● **DIRECTIONS FOR THIS TASK**:
Copy all of the data below exactly as it is given.

● **RECORDS FOR THIS EXERCISE**:
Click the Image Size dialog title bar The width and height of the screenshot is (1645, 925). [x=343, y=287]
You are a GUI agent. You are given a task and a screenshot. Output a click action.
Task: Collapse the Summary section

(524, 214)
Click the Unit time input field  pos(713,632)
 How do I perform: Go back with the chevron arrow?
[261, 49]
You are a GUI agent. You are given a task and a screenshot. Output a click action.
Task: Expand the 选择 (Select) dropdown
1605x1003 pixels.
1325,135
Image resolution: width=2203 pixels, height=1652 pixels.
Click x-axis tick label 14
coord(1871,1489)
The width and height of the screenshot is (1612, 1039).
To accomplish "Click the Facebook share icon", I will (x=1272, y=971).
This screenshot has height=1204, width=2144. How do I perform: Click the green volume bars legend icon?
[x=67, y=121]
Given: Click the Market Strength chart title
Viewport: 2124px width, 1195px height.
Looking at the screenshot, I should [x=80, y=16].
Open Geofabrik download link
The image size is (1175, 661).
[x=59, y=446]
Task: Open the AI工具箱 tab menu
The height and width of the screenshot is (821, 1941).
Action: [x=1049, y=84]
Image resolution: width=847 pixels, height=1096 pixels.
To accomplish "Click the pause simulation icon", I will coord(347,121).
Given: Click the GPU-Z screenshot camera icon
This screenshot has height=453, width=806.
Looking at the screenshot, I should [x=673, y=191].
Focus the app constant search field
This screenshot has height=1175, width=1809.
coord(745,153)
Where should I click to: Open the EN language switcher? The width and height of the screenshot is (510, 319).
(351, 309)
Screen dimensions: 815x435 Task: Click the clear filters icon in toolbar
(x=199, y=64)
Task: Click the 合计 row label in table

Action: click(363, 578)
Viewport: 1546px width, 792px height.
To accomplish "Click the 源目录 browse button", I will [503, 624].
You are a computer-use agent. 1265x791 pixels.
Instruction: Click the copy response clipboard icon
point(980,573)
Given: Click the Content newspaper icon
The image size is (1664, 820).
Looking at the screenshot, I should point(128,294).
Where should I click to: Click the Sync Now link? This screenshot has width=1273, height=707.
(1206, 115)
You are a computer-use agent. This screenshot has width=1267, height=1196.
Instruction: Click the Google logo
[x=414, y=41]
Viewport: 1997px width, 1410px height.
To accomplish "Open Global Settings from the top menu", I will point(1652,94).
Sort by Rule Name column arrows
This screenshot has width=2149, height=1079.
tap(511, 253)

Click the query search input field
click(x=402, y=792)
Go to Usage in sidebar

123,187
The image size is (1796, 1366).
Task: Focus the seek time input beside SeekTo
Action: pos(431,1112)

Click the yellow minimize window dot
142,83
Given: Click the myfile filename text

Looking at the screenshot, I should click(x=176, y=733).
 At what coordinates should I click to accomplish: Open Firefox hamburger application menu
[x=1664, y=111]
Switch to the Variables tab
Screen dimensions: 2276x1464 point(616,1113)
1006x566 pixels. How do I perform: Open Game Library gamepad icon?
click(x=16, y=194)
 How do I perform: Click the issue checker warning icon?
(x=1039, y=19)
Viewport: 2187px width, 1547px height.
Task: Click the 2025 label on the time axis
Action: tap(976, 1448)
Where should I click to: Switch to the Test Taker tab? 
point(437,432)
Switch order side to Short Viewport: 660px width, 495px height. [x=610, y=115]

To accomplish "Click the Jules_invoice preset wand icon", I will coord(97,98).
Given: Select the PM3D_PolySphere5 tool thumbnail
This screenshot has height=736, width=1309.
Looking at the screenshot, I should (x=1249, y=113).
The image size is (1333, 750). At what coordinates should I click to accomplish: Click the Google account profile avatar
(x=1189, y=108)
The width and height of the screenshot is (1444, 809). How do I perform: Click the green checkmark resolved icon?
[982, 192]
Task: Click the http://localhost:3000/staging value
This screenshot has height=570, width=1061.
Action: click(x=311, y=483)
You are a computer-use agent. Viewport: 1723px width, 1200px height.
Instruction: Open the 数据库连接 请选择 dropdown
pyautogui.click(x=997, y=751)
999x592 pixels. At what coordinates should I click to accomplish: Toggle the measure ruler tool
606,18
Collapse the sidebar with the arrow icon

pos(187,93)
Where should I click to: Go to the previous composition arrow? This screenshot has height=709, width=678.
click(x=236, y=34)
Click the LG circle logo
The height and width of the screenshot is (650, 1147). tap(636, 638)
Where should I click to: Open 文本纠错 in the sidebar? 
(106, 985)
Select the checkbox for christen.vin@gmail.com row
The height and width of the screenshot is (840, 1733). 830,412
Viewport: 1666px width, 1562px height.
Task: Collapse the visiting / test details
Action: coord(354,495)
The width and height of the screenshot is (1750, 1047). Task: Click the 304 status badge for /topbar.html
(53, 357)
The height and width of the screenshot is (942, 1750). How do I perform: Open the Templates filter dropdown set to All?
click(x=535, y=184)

● **RESULT FOR THIS EXERCISE**:
Click the Image Size dialog title bar The width and height of the screenshot is (1645, 925). [x=343, y=287]
You are a GUI agent. You are given a task and a screenshot. Output a click action.
Task: Collapse the Summary section

(524, 214)
Click the Unit time input field  pos(713,632)
 How do I perform: Go back with the chevron arrow?
[261, 49]
You are a GUI agent. You are given a task and a screenshot. Output a click action.
Task: Expand the 选择 (Select) dropdown
1605x1003 pixels.
1325,135
Image resolution: width=2203 pixels, height=1652 pixels.
Click x-axis tick label 14
coord(1871,1489)
The width and height of the screenshot is (1612, 1039).
To accomplish "Click the Facebook share icon", I will (x=1272, y=971).
This screenshot has height=1204, width=2144. How do I perform: Click the green volume bars legend icon?
[x=67, y=121]
Given: Click the Market Strength chart title
Viewport: 2124px width, 1195px height.
Looking at the screenshot, I should [x=80, y=16].
Open Geofabrik download link
The image size is (1175, 661).
[x=59, y=446]
Task: Open the AI工具箱 tab menu
The height and width of the screenshot is (821, 1941).
Action: [x=1049, y=84]
Image resolution: width=847 pixels, height=1096 pixels.
To accomplish "Click the pause simulation icon", I will coord(347,121).
Given: Click the GPU-Z screenshot camera icon
This screenshot has height=453, width=806.
Looking at the screenshot, I should [x=673, y=191].
Focus the app constant search field
This screenshot has height=1175, width=1809.
coord(745,153)
Where should I click to: Open the EN language switcher? The width and height of the screenshot is (510, 319).
(351, 309)
Screen dimensions: 815x435 Task: Click the clear filters icon in toolbar
(x=199, y=64)
Task: Click the 合计 row label in table

Action: click(363, 578)
Viewport: 1546px width, 792px height.
To accomplish "Click the 源目录 browse button", I will [503, 624].
You are a computer-use agent. 1265x791 pixels.
Instruction: Click the copy response clipboard icon
point(980,573)
Given: Click the Content newspaper icon
The image size is (1664, 820).
Looking at the screenshot, I should point(128,294).
Where should I click to: Click the Sync Now link? This screenshot has width=1273, height=707.
(1206, 115)
You are a computer-use agent. This screenshot has width=1267, height=1196.
Instruction: Click the Google logo
[x=414, y=41]
Viewport: 1997px width, 1410px height.
To accomplish "Open Global Settings from the top menu", I will point(1652,94).
Sort by Rule Name column arrows
This screenshot has width=2149, height=1079.
tap(511, 253)

Click the query search input field
click(x=402, y=792)
Go to Usage in sidebar

123,187
The image size is (1796, 1366).
Task: Focus the seek time input beside SeekTo
Action: pos(431,1112)

Click the yellow minimize window dot
142,83
Given: Click the myfile filename text

Looking at the screenshot, I should click(x=176, y=733).
 At what coordinates should I click to accomplish: Open Firefox hamburger application menu
[x=1664, y=111]
Switch to the Variables tab
Screen dimensions: 2276x1464 point(616,1113)
1006x566 pixels. How do I perform: Open Game Library gamepad icon?
click(x=16, y=194)
 How do I perform: Click the issue checker warning icon?
(x=1039, y=19)
Viewport: 2187px width, 1547px height.
Task: Click the 2025 label on the time axis
Action: tap(976, 1448)
Where should I click to: Switch to the Test Taker tab? 
point(437,432)
Switch order side to Short Viewport: 660px width, 495px height. [x=610, y=115]

To accomplish "Click the Jules_invoice preset wand icon", I will coord(97,98).
Given: Select the PM3D_PolySphere5 tool thumbnail
This screenshot has height=736, width=1309.
Looking at the screenshot, I should (x=1249, y=113).
The image size is (1333, 750). At what coordinates should I click to accomplish: Click the Google account profile avatar
(x=1189, y=108)
The width and height of the screenshot is (1444, 809). How do I perform: Click the green checkmark resolved icon?
[982, 192]
Task: Click the http://localhost:3000/staging value
This screenshot has height=570, width=1061.
Action: click(x=311, y=483)
You are a computer-use agent. Viewport: 1723px width, 1200px height.
Instruction: Open the 数据库连接 请选择 dropdown
pyautogui.click(x=997, y=751)
999x592 pixels. At what coordinates should I click to accomplish: Toggle the measure ruler tool
606,18
Collapse the sidebar with the arrow icon

pos(187,93)
Where should I click to: Go to the previous composition arrow? This screenshot has height=709, width=678.
click(x=236, y=34)
Click the LG circle logo
The height and width of the screenshot is (650, 1147). tap(636, 638)
Where should I click to: Open 文本纠错 in the sidebar? 
(106, 985)
Select the checkbox for christen.vin@gmail.com row
The height and width of the screenshot is (840, 1733). 830,412
Viewport: 1666px width, 1562px height.
Task: Collapse the visiting / test details
Action: coord(354,495)
The width and height of the screenshot is (1750, 1047). Task: Click the 304 status badge for /topbar.html
(53, 357)
The height and width of the screenshot is (942, 1750). How do I perform: Open the Templates filter dropdown set to All?
click(x=535, y=184)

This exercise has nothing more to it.